__Task requirements__.
Carry over the items starting at the line containing "Click the 1 / 4 workspace switcher" and ending at the line containing "point(449,379)", requests included, with 114 added to every coordinate in the answers.

__Exercise input__.
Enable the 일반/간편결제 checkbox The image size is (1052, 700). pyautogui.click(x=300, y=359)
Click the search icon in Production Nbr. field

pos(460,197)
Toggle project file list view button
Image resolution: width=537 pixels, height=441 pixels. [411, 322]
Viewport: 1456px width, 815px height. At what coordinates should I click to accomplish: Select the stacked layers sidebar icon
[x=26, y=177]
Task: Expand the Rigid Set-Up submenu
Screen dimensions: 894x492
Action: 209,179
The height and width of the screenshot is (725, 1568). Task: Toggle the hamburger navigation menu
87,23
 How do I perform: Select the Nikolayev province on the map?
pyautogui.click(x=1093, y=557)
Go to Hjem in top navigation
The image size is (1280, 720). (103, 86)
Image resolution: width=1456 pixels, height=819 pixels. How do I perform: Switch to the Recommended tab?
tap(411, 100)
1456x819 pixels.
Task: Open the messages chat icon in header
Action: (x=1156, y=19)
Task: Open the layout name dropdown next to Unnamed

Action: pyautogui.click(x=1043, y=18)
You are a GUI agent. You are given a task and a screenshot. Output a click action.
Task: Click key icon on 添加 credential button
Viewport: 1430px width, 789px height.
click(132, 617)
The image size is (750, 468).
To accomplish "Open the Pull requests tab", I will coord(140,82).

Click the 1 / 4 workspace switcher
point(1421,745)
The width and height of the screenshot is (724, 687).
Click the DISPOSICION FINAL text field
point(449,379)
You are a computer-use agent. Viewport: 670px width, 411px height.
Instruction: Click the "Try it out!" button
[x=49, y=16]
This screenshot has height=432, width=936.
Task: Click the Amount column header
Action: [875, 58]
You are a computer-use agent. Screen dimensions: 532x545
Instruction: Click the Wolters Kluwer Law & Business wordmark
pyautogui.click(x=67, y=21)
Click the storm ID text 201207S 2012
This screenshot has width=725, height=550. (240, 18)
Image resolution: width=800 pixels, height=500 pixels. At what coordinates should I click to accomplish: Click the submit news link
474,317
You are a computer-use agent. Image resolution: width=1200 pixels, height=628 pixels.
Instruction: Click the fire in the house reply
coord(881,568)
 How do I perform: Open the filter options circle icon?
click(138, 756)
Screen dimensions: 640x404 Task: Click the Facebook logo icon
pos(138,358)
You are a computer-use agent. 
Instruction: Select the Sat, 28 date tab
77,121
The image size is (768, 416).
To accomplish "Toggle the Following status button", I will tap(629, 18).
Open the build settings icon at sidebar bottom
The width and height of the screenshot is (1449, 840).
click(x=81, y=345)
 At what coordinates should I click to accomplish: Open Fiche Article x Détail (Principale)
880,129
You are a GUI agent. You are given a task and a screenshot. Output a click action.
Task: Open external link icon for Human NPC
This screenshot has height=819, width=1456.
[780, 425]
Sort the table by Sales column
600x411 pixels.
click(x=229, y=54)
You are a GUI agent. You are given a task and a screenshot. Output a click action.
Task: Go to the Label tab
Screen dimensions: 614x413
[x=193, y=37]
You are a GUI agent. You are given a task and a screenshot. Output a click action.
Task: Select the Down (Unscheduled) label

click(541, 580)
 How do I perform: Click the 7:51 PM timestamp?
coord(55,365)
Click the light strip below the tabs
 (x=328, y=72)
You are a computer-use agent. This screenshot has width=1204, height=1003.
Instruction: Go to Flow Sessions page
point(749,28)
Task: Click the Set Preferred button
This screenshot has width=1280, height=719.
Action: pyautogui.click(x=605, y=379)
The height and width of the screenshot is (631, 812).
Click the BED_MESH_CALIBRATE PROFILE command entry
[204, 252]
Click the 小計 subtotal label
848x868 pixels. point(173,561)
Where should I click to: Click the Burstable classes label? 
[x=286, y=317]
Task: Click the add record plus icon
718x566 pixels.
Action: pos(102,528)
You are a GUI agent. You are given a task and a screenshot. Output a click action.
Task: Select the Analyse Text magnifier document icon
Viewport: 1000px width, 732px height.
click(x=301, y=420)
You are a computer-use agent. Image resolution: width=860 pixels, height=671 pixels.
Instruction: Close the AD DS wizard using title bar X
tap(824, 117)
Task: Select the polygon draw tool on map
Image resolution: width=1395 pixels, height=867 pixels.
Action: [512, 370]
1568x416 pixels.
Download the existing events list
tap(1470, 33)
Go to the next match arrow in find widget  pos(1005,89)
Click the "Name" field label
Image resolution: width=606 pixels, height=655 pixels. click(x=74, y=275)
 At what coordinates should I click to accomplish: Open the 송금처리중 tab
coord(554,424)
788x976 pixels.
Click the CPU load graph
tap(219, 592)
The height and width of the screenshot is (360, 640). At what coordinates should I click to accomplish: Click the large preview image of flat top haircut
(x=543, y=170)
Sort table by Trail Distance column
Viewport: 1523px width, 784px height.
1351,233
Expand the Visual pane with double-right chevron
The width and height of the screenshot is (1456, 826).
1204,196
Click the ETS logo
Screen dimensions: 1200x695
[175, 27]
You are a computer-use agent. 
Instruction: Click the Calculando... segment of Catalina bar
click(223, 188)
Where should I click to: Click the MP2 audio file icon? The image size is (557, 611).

__Solution for this task__.
Click the 1 / 4 workspace switcher
point(1535,859)
The width and height of the screenshot is (724, 687).
Click the DISPOSICION FINAL text field
point(563,493)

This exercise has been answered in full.